Охота! И верхние начальники охотно втягиваются в эту борьбу, примыкая к одной из сторон, потому что этим, как они думают, они спасают Россию, российскую словесность.
Нехорошо это, но все нарывы лопаются или разрезаются.
Об этом даже писать рука ленится — не предмет это ни искусства, ни даже тревоги. России до этого нет дела.

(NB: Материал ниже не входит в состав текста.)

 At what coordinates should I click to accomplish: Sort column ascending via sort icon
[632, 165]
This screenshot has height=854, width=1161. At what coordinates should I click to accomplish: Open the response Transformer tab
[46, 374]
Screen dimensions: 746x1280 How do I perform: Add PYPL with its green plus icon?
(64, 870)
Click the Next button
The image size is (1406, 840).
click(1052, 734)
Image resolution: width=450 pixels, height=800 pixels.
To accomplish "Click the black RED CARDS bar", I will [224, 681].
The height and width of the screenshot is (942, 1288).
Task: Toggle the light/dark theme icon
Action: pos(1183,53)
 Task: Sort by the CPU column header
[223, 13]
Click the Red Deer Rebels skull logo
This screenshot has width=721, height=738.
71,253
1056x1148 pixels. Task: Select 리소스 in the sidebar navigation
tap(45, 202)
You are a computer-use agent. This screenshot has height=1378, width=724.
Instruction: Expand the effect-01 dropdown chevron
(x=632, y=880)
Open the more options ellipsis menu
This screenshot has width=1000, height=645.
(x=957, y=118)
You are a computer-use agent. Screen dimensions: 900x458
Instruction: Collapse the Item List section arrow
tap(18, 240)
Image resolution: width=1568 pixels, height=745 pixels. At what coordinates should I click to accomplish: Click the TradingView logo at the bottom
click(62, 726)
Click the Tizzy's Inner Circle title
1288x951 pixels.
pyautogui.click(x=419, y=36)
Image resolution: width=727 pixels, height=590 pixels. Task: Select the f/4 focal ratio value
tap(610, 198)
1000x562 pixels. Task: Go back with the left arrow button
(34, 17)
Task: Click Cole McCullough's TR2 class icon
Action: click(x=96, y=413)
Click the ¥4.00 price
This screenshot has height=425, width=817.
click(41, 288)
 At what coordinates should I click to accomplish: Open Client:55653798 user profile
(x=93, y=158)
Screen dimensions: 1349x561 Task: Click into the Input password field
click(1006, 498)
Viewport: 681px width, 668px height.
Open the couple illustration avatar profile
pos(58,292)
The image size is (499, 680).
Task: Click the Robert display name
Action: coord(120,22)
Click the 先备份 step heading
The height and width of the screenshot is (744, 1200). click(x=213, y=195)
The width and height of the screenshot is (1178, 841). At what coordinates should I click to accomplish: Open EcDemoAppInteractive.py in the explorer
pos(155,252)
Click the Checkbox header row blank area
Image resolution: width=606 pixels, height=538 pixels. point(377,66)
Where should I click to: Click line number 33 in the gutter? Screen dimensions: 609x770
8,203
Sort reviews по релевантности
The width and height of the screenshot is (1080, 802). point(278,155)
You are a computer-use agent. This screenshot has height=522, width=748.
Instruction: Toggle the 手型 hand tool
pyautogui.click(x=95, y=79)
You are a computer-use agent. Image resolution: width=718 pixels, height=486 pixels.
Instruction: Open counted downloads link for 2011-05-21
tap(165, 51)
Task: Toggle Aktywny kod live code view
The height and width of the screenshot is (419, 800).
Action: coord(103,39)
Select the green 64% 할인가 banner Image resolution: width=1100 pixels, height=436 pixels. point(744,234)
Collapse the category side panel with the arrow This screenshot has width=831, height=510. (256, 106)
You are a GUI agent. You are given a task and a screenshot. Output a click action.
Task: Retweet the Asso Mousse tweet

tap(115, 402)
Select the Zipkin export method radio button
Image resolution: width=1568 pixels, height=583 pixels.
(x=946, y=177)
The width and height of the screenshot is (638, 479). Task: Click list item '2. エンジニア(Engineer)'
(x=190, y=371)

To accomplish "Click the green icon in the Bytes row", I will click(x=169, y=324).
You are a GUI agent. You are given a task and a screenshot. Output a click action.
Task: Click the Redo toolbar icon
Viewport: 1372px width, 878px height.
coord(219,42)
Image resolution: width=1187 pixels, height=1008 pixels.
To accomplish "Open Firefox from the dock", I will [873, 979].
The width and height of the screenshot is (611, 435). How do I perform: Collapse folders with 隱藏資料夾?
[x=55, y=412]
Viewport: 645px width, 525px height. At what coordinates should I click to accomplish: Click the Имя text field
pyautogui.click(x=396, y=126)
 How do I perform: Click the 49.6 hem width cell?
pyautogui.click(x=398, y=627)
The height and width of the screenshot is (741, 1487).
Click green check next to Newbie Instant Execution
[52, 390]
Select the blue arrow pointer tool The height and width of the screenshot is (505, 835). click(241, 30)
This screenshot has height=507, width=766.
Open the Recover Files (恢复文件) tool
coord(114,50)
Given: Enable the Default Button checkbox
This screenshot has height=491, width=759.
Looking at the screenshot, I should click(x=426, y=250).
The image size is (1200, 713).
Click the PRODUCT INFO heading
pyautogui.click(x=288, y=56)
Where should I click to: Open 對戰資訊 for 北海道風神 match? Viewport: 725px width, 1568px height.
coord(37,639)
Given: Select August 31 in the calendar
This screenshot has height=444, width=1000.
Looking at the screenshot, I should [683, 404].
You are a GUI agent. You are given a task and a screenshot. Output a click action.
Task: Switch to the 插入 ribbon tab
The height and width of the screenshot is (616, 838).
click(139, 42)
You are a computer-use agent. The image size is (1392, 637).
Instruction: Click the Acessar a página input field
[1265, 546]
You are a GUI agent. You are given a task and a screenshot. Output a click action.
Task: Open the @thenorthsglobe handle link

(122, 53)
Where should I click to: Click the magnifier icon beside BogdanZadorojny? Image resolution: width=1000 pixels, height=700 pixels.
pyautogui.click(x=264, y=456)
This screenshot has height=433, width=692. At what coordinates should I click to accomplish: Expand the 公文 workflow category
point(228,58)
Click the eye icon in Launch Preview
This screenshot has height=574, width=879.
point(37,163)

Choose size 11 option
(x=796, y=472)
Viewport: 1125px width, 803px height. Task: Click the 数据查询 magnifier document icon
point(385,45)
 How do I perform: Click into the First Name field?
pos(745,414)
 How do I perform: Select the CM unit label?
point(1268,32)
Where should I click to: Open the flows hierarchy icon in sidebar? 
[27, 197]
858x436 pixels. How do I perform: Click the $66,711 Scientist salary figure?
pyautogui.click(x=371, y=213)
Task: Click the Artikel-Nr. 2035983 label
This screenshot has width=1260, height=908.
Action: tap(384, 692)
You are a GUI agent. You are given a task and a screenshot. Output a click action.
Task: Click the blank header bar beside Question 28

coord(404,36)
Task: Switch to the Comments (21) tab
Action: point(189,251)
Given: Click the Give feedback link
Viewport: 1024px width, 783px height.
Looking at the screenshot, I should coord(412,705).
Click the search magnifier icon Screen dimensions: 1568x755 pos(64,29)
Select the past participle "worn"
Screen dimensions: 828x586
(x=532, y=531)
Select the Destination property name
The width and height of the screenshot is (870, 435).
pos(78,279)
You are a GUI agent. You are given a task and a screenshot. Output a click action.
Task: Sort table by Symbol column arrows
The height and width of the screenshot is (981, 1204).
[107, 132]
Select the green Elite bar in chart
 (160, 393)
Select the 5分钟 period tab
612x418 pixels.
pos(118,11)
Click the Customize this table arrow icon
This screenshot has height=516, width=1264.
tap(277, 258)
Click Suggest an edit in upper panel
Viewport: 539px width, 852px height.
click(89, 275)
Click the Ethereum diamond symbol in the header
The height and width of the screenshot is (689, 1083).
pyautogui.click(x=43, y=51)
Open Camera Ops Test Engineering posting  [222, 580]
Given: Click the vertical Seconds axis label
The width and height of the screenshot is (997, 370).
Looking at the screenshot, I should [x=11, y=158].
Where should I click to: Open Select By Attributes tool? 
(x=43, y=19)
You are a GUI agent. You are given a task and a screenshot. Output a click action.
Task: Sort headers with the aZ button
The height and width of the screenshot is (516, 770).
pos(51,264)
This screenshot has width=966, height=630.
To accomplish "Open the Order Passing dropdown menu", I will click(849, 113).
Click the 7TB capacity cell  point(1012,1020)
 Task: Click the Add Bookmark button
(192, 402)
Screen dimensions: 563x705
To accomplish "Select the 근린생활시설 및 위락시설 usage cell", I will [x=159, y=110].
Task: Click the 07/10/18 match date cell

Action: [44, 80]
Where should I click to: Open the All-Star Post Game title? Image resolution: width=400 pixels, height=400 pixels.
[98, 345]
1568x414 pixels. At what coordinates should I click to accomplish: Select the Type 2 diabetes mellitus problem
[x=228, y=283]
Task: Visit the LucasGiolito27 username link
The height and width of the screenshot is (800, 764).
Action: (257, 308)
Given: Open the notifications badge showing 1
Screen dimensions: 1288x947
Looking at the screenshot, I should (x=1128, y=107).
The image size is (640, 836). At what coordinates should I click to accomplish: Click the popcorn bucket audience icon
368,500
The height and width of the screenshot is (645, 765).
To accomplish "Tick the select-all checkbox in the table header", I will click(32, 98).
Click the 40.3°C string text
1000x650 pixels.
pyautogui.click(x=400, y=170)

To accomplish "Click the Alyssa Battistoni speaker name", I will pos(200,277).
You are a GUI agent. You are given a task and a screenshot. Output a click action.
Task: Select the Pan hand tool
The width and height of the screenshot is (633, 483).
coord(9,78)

28/VI. Утро. Рано. Проснулась Катя. Мы с ней сочиняем рассказ “Три дня после конфет”. Дети дают себя обманывать, причем с радостью. В обычном необычное. Знают, что хлеб из магазина, а если мама говорит, что его принесли два козленка, едят охотнее, веселее. Именно веселее. Веселье ведь состояние физиологическое, приподнятое, организм работает на восприимчивость продуктивно. Веселье — род вдохновения. В плаксивости ребенок сочиняет сказку мстительную, в радости — добрую.
Унификация, подгонка под себя (под взрослого) начинается с пеленок. И этот процесс был мучителен для меня с первого дня Катиной жизни. Невозможность воспитать ребенка в соответствии со своими (еще не всеми угасшими) воспоминаниями детства, невозможна оттого, что другой, третий, миллионный ребенок втискивается в стандарт и отшлифуется детсадом, школой, двором, TV и пр., сотрет необычное, выпирающее, или заполнит спрятанное обычным, принятым, и редкостью бывает ощущение сказки. Может быть, от этого, прося у жены второго ребенка, я не отчаиваюсь, что его все нет и нет.
Почему же сразу, если ребенок — так расходы, усталость, тревога? Это мозг. Но состояние радости и даже тревога за ребенка радостна. Как екает сердце, когда ребенок оступается или слишком раскачивает качели, как же он дорог, дорог сверх всех мер, дорог нематериально, духовно.